Strip out everything under codeTypes, then check for anything under indicators in the remaining content, and warn if the number of matches is above a preconfigured threshold (defaulting to 0).

I guess I’ll just try to get a working version up and running using native browser alert, then work from there.

3 Likes

Yes sounds like a plan, if you are comfortable with this being client only then it can be done as a theme component which is awesome cause you will be able to reach lots more people.

6 Likes

Nice! Didn’t even know that feature existed. Looks like it could be perfect for this use case. The only caveat is that I can’t see any way to attach a new custom user field (has_dismissed_code_notice) without access to the back end. I guess there might be some hacky way of achieving the same effect? Alternatively, there’s always localStorage, but that doesn’t persist between devices.

1 Like

Yeah theme user settings has been on our list for a while, we need it in quite a few spots now. We will get to it.

1 Like

Is that something you’d welcome pull requests for? If so, I’d be happy to give it a go. I’m assuming something like a remote version of localStorage would cut it (string-only key-value pairs). Values set and retrieved using a tuple of theme ID, user ID, and key. User ID must be current user if the field is set to private.

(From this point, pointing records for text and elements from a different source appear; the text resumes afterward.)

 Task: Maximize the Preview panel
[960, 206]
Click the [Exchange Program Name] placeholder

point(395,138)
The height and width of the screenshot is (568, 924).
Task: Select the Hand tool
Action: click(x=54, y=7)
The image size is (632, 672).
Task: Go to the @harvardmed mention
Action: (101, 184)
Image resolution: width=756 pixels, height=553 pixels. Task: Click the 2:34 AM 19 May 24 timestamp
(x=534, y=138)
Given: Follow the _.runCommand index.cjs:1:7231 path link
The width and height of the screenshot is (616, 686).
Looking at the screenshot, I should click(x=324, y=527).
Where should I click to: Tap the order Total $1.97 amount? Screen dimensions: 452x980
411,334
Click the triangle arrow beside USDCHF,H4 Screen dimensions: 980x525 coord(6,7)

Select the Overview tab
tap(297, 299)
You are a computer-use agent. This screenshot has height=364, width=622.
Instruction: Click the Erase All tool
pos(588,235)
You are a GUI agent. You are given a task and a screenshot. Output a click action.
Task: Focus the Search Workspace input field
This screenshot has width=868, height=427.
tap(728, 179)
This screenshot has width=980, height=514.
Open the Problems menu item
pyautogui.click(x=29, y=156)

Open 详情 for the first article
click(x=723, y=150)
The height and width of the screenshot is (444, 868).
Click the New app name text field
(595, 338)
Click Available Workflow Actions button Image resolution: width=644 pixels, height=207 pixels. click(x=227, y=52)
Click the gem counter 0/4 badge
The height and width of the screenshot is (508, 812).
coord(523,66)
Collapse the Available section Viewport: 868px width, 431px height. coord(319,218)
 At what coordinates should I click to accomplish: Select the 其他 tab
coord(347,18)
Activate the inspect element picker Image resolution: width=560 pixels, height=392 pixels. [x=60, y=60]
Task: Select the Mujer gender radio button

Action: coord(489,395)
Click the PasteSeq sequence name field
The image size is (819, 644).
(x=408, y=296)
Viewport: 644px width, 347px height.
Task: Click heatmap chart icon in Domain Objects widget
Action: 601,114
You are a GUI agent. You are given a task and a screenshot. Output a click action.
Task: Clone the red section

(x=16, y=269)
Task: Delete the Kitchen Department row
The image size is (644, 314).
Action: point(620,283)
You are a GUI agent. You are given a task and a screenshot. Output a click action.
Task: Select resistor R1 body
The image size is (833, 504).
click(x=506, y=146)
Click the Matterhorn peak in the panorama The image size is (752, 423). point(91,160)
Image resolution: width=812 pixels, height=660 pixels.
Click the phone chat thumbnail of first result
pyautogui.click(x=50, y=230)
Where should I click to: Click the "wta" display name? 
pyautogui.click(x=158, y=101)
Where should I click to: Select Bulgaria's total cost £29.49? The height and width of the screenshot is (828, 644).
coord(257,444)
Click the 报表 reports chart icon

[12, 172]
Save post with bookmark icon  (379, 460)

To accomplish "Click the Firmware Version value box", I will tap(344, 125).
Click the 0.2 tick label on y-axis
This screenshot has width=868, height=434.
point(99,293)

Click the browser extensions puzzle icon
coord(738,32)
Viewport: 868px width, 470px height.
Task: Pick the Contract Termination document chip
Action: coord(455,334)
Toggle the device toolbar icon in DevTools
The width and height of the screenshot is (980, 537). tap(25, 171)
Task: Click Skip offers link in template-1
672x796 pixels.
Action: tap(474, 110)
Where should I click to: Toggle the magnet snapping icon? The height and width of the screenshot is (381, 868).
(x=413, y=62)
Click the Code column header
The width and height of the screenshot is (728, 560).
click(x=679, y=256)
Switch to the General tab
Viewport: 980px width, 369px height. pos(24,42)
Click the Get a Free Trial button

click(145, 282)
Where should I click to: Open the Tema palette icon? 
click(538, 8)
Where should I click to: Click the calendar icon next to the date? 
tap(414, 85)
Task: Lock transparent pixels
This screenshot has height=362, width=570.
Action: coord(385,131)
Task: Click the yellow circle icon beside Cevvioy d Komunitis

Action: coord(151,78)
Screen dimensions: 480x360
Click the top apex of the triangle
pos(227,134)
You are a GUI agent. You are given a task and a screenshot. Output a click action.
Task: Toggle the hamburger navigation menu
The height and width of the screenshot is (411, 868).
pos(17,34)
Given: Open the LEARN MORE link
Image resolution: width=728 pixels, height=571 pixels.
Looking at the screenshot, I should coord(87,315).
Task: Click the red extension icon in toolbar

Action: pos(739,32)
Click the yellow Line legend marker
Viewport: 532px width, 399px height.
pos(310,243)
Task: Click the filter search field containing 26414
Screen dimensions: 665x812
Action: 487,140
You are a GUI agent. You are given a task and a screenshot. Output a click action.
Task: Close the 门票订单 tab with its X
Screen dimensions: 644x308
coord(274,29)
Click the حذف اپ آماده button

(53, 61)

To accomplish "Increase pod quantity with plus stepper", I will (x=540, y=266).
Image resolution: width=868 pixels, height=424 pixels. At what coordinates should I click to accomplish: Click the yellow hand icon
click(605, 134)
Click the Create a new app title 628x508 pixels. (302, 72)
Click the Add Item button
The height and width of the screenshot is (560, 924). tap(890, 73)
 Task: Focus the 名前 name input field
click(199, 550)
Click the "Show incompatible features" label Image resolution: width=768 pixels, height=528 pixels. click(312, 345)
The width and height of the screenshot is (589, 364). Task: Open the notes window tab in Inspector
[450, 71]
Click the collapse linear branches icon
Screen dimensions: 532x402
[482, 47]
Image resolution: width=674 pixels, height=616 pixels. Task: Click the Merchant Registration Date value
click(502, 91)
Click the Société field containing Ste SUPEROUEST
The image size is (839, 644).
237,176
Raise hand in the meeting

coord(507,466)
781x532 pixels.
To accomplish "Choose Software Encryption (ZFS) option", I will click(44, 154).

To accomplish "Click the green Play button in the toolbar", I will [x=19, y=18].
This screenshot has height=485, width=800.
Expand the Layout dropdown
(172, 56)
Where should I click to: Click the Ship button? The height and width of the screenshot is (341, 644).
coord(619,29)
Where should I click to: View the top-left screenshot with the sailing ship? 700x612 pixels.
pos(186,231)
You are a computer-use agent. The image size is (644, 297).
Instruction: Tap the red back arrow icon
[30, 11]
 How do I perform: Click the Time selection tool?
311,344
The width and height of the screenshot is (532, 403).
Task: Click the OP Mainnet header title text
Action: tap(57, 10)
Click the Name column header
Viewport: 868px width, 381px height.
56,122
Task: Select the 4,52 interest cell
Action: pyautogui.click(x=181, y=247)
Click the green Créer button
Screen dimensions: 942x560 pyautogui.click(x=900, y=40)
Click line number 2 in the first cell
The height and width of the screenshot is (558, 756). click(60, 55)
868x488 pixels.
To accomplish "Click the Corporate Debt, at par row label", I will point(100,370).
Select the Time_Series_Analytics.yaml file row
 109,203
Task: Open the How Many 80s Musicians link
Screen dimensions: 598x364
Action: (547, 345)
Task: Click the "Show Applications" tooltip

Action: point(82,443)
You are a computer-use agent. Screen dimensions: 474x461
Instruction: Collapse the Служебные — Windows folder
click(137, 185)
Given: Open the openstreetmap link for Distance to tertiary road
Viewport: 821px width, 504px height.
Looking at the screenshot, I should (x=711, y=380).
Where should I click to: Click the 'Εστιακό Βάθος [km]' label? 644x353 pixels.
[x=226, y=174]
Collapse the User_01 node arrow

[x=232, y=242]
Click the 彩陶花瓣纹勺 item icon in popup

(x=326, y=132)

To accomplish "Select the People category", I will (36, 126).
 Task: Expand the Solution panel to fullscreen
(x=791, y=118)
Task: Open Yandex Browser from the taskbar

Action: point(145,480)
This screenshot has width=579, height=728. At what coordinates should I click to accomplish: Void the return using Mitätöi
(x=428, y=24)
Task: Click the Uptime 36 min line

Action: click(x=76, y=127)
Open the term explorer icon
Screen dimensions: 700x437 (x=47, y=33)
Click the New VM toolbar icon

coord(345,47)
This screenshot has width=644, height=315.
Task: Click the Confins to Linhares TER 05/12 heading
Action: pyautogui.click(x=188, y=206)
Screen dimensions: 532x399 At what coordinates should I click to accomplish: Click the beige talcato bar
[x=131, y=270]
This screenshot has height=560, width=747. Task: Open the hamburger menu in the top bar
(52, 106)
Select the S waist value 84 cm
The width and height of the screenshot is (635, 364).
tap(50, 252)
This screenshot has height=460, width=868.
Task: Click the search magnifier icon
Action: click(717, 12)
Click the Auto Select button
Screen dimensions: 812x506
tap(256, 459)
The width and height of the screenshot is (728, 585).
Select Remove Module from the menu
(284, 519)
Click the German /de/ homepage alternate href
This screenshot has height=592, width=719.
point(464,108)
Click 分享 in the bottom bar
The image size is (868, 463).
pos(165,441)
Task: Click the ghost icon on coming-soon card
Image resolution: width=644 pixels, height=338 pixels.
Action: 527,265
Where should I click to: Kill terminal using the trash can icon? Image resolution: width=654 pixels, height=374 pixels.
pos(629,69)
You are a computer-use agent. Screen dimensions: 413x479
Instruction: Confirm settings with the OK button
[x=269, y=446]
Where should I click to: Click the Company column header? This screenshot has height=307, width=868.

Is there anything missing from that picture?

Sorry but a pr for this is not going to work, I started looking at this yesterday and getting this to work just right with minimal cost is very very fiddly, I am rather stickler about minimizing queries on first load, doing so here is hard mode ++

I do really want this change so I may plug at it a bit more over the next few days

4 Likes

Theme component topic is here.

6 Likes

So I just did this for my site mostly as a joke , but it works well and it is effective (thus far)
It doesn’t automatically catch the offenders, but when I (or any of the leaders) see it we set a tag on the post of “formatcode”
Then this happens the next time that user logs in


It sticks around until they correct the problem and remove the tag, so far we’ve throw it at a few people and the code ALWAYS gets cleaned up. It only shows up for the author of the post.

Anyways I thought it was fun, I haven’t made a plugin out of it (I don’t have the time) but its fairly straight forward javascript. If someone wants it let me know and I’ll post it

18 Likes

OMG this is an epic thing you have done here :rofl:

5 Likes

Here’s the code in case someone else wants to mess with it
https://github.com/josegomez/discourse-clippy-nag

10 Likes